Dies wurde am Wochenende bei der Sitzung einer Schiedskommission des SPD-Unterbezirks im nördlich von Frankfurt gelegenen Wetteraukreis deutlich, die über eine Reihe von Anträgen hessischer SPD-Ortsvereine auf Parteiausschluss des im Kreis ansässigen Ex-Fraktionsvorsitzenden Jürgen Walter zu befinden hatte. Da die Fronten bei dieser Sitzung dem Vernehmen nach unüberbrückbar waren, dürfte der Konflikt die Sozialdemokratie im Superwahljahr 2009 weiter überschatten.

Walter, der sich nur einen Tag vor der geplanten Wahl der damaligen SPD-Landesvorsitzenden Andrea Ypsilanti zur hessischen Ministerpräsidentin als Kopf einer Gruppe von vier Abweichlern in der SPD-Fraktion öffentlich zu erkennen gab, nimmt für sich »Gewissensgründe« bei der Mandatsausübung in Anspruch und betrachtet daher das Ausschlussverfahren als »Verstoß gegen die Verfassung«. Seine innerparteilichen Kontrahenten kreiden ihm hingegen an, dass er grob gegen die Gebote der innerparteilichen Solidarität verstoßen habe und entgegen früherer Zusagen mit zu verantworten habe, dass die Hessen-SPD im vergangenen Jahr nicht die Regierungsmacht erlangt habe.

Anders als die Darmstädter Abgeordnete Dagmar Metzger, die bereits wenige Wochen nach der Landtagswahl vom Januar 2008 ihr Veto gegen eine Regierungsübernahme durch SPD und Grüne mit den Stimmen der sechsköpfigen Linksfraktion kundgetan hatte, waren Walter und seiner damaligen Fraktionskolleginnen Carmen Everts und Silke Tesch erst unmittelbar vor dem angedachten Regierungswechsel öffentlich als »Dissidenten« in Erscheinung getreten und hatten damit die Landespartei in eine tiefe Krise gestoßen. Kritiker kreiden es Walter an, dass er im vergangenen Oktober an den wochenlangen Koalitionsverhandlungen mit den Grünen aktiv mitgewirkt hat und erst viel später seine Einwände äußerte.
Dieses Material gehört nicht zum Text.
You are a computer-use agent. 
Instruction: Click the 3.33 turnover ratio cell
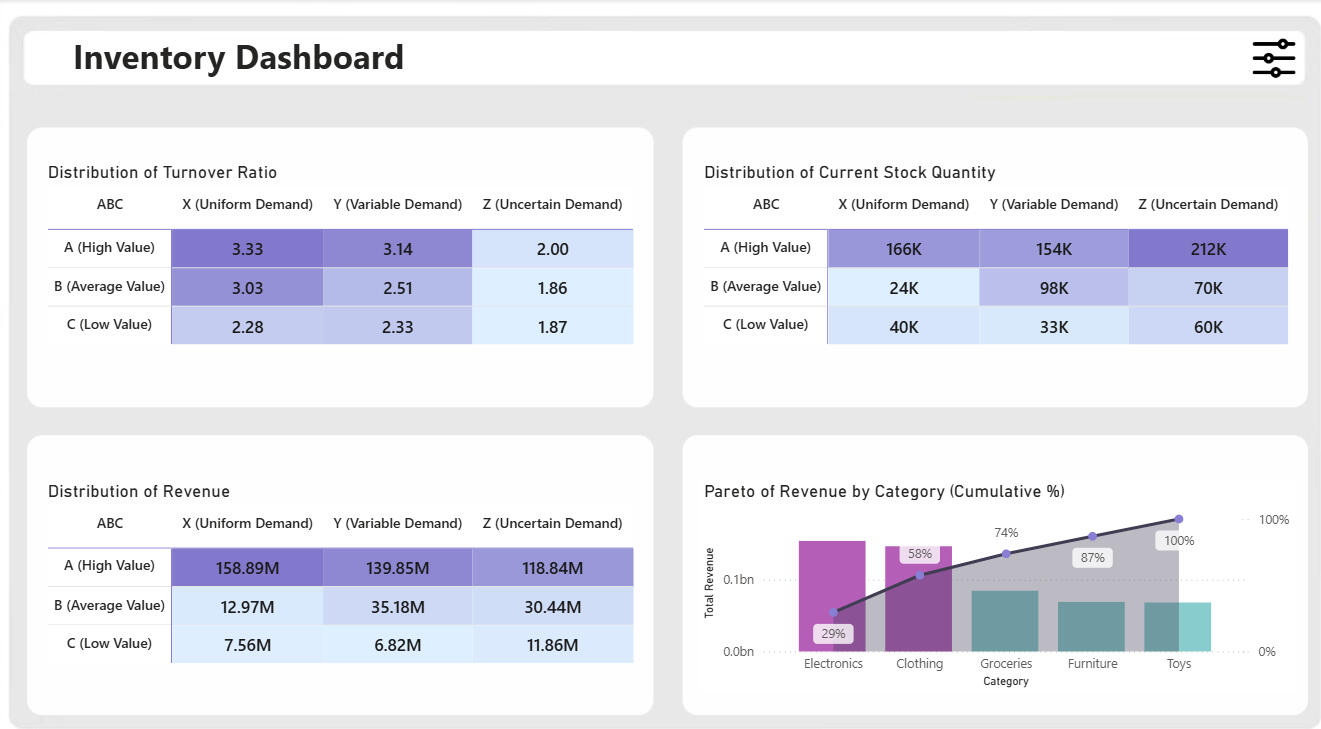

Ebenso wie Walter hatten auch Everts und Tesch Ende September in geheimen Probeabstimmungen der Fraktion für Ypsilanti als Ministerpräsidentin gestimmt.

Insider vermuten, dass der Rechtsanwalt Walter zusammen mit dem früheren SPD-Landesvorsitzenden Gerhard Bökel und dem früheren hessischen Wirtschaftsminister Lothar Klemm (SPD) darauf hinarbeitete, Ypsilanti ins offene Messer laufen zu lassen. Klemm sitzt im Aufsichtsrat des Frankfurter Flughafenbetreibers Fraport, der am 1. November in einer Resolution eindringlich vor einer Regierungsübernahme durch Ypsilanti gewarnt hatte. Walter galt als Befürworter einer Großen Koalition mit der Hessen-CDU. Sein Rechtsbeistand vor der Schiedskommission war Mathias Metzger, der Ehemann von Dagmar Metzger und Sohn des früheren SPD-Bundestagsabgeordneten und Gründers des rechtssozialdemokratischen Seeheimer Kreises, Günther Metzger.
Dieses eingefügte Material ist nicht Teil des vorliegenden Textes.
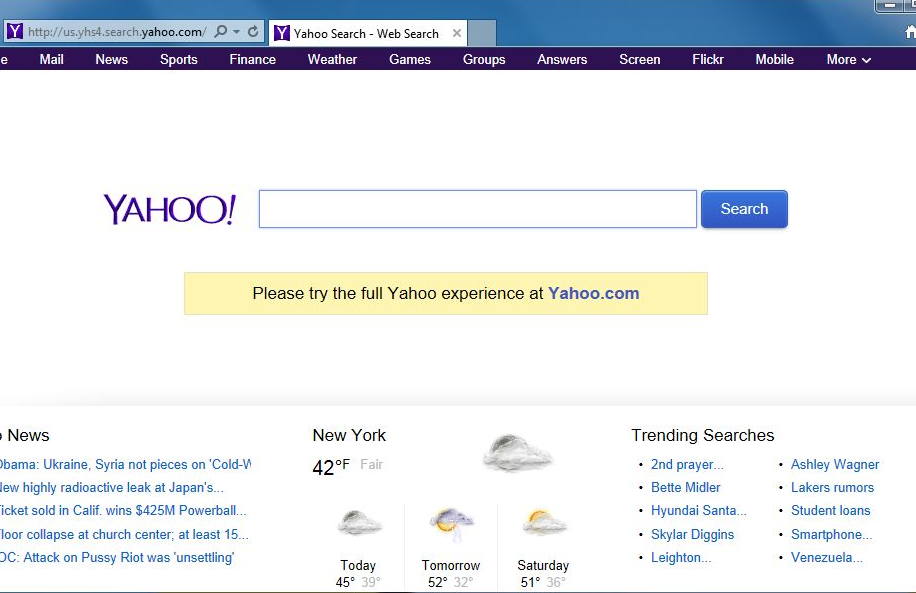Open the Powerball ticket news headline

point(123,511)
Die Schiedskommission der Wetterau-SPD muss laut Satzung eine Entscheidung zum beantragten Parteiausschluss Walters schriftlich der gegnerischen Partei in den kommenden Tagen zukommen lassen. Da Walter am Wochenende auch einen Kompromissvorschlag – etwa in Form eines mehrjährigen Funktionsverbots – ablehnte, weil dies ein »manifestiertes Schuldeingeständnis« sei, dürfte der Konflikt weiter schwelen. Er wolle »Sozialdemokrat bleiben« und notfalls bis vor das Verfassungsgericht ziehen, hatte er immer wieder erklärt. Da auch gegen die früheren Abgeordneten Carmen Everts und Silke Tesch Parteiordnungsverfahren beantragt wurden, dürfte die Hessen-SPD in den Monaten vor der Europa- und Bundestagswahl weiterhin für Schlagzeilen sorgen.